— Start Listed records —

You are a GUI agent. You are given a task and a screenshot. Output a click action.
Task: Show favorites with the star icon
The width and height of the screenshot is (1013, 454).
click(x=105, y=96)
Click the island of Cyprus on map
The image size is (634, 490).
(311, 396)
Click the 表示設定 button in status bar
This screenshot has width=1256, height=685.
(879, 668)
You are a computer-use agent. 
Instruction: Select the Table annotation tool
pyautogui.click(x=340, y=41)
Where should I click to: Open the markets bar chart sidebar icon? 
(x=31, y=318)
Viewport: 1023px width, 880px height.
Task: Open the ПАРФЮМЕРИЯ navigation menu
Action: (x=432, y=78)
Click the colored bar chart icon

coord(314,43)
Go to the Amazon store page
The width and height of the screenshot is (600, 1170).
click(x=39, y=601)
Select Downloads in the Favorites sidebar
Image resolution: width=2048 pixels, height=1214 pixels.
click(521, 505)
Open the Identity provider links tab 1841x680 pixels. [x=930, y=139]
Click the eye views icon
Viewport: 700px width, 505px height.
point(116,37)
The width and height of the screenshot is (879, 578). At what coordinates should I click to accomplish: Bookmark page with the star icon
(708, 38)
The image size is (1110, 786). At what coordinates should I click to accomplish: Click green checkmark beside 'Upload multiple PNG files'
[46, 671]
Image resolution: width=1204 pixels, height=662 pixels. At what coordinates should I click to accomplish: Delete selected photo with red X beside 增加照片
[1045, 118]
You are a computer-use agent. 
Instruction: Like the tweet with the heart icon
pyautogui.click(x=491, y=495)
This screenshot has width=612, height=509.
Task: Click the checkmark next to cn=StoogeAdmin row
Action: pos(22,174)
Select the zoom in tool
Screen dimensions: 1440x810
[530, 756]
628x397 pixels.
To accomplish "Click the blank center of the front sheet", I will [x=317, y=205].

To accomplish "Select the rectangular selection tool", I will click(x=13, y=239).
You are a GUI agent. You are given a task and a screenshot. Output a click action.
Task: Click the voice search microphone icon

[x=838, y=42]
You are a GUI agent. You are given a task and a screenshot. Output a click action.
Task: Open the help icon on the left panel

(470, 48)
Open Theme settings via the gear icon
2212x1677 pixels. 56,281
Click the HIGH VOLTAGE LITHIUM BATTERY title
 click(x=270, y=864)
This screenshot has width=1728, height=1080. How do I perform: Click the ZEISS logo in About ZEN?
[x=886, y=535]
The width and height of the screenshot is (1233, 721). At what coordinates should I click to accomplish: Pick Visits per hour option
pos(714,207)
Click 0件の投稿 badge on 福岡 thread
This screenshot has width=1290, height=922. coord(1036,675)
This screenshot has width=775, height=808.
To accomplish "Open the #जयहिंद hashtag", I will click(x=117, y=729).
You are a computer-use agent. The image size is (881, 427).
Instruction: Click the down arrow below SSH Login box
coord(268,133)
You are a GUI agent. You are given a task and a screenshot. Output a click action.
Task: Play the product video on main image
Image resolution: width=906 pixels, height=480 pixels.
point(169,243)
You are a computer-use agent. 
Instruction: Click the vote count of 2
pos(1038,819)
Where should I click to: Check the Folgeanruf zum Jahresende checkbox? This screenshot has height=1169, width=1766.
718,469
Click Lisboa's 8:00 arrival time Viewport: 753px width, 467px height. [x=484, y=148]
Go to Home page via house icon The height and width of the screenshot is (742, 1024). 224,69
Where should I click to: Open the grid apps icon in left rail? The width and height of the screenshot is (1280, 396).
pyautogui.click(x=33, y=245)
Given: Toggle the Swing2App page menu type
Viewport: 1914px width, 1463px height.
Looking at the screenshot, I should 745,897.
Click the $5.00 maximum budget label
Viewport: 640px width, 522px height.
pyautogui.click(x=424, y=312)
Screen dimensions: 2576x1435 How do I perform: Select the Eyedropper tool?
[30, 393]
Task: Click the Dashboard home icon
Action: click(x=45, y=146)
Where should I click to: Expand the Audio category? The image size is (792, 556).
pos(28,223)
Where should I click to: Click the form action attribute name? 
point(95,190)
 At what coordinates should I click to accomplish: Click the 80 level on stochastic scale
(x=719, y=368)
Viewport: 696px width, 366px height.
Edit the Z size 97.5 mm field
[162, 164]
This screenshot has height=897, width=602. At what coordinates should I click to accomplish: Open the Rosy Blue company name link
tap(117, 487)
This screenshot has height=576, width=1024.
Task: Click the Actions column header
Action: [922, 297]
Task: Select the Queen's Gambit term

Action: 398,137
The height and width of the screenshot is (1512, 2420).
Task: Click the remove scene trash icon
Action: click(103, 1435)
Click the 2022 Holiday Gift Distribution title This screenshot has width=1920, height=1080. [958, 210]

— End Listed records —

— Written exercise —
Write out all of the lines above exactly as they appear.

— Worked solution —
You are a GUI agent. You are given a task and a screenshot. Output a click action.
Task: Show favorites with the star icon
The width and height of the screenshot is (1013, 454).
click(x=105, y=96)
Click the island of Cyprus on map
The image size is (634, 490).
(311, 396)
Click the 表示設定 button in status bar
This screenshot has width=1256, height=685.
(879, 668)
You are a computer-use agent. 
Instruction: Select the Table annotation tool
pyautogui.click(x=340, y=41)
Where should I click to: Open the markets bar chart sidebar icon? 
(x=31, y=318)
Viewport: 1023px width, 880px height.
Task: Open the ПАРФЮМЕРИЯ navigation menu
Action: (x=432, y=78)
Click the colored bar chart icon

coord(314,43)
Go to the Amazon store page
The width and height of the screenshot is (600, 1170).
click(x=39, y=601)
Select Downloads in the Favorites sidebar
Image resolution: width=2048 pixels, height=1214 pixels.
click(521, 505)
Open the Identity provider links tab 1841x680 pixels. [x=930, y=139]
Click the eye views icon
Viewport: 700px width, 505px height.
point(116,37)
The width and height of the screenshot is (879, 578). At what coordinates should I click to accomplish: Bookmark page with the star icon
(708, 38)
The image size is (1110, 786). At what coordinates should I click to accomplish: Click green checkmark beside 'Upload multiple PNG files'
[46, 671]
Image resolution: width=1204 pixels, height=662 pixels. At what coordinates should I click to accomplish: Delete selected photo with red X beside 增加照片
[1045, 118]
You are a computer-use agent. 
Instruction: Like the tweet with the heart icon
pyautogui.click(x=491, y=495)
This screenshot has width=612, height=509.
Task: Click the checkmark next to cn=StoogeAdmin row
Action: pos(22,174)
Select the zoom in tool
Screen dimensions: 1440x810
[530, 756]
628x397 pixels.
To accomplish "Click the blank center of the front sheet", I will [x=317, y=205].

To accomplish "Select the rectangular selection tool", I will click(x=13, y=239).
You are a GUI agent. You are given a task and a screenshot. Output a click action.
Task: Click the voice search microphone icon

[x=838, y=42]
You are a GUI agent. You are given a task and a screenshot. Output a click action.
Task: Open the help icon on the left panel

(470, 48)
Open Theme settings via the gear icon
2212x1677 pixels. 56,281
Click the HIGH VOLTAGE LITHIUM BATTERY title
 click(x=270, y=864)
This screenshot has width=1728, height=1080. How do I perform: Click the ZEISS logo in About ZEN?
[x=886, y=535]
The width and height of the screenshot is (1233, 721). At what coordinates should I click to accomplish: Pick Visits per hour option
pos(714,207)
Click 0件の投稿 badge on 福岡 thread
This screenshot has width=1290, height=922. coord(1036,675)
This screenshot has width=775, height=808.
To accomplish "Open the #जयहिंद hashtag", I will click(x=117, y=729).
You are a computer-use agent. The image size is (881, 427).
Instruction: Click the down arrow below SSH Login box
coord(268,133)
You are a GUI agent. You are given a task and a screenshot. Output a click action.
Task: Play the product video on main image
Image resolution: width=906 pixels, height=480 pixels.
point(169,243)
You are a computer-use agent. 
Instruction: Click the vote count of 2
pos(1038,819)
Where should I click to: Check the Folgeanruf zum Jahresende checkbox? This screenshot has height=1169, width=1766.
718,469
Click Lisboa's 8:00 arrival time Viewport: 753px width, 467px height. [x=484, y=148]
Go to Home page via house icon The height and width of the screenshot is (742, 1024). 224,69
Where should I click to: Open the grid apps icon in left rail? The width and height of the screenshot is (1280, 396).
pyautogui.click(x=33, y=245)
Given: Toggle the Swing2App page menu type
Viewport: 1914px width, 1463px height.
Looking at the screenshot, I should 745,897.
Click the $5.00 maximum budget label
Viewport: 640px width, 522px height.
pyautogui.click(x=424, y=312)
Screen dimensions: 2576x1435 How do I perform: Select the Eyedropper tool?
[30, 393]
Task: Click the Dashboard home icon
Action: click(x=45, y=146)
Where should I click to: Expand the Audio category? The image size is (792, 556).
pos(28,223)
Where should I click to: Click the form action attribute name? 
point(95,190)
 At what coordinates should I click to accomplish: Click the 80 level on stochastic scale
(x=719, y=368)
Viewport: 696px width, 366px height.
Edit the Z size 97.5 mm field
[162, 164]
This screenshot has height=897, width=602. At what coordinates should I click to accomplish: Open the Rosy Blue company name link
tap(117, 487)
This screenshot has height=576, width=1024.
Task: Click the Actions column header
Action: [922, 297]
Task: Select the Queen's Gambit term

Action: 398,137
The height and width of the screenshot is (1512, 2420).
Task: Click the remove scene trash icon
Action: click(103, 1435)
Click the 2022 Holiday Gift Distribution title This screenshot has width=1920, height=1080. [958, 210]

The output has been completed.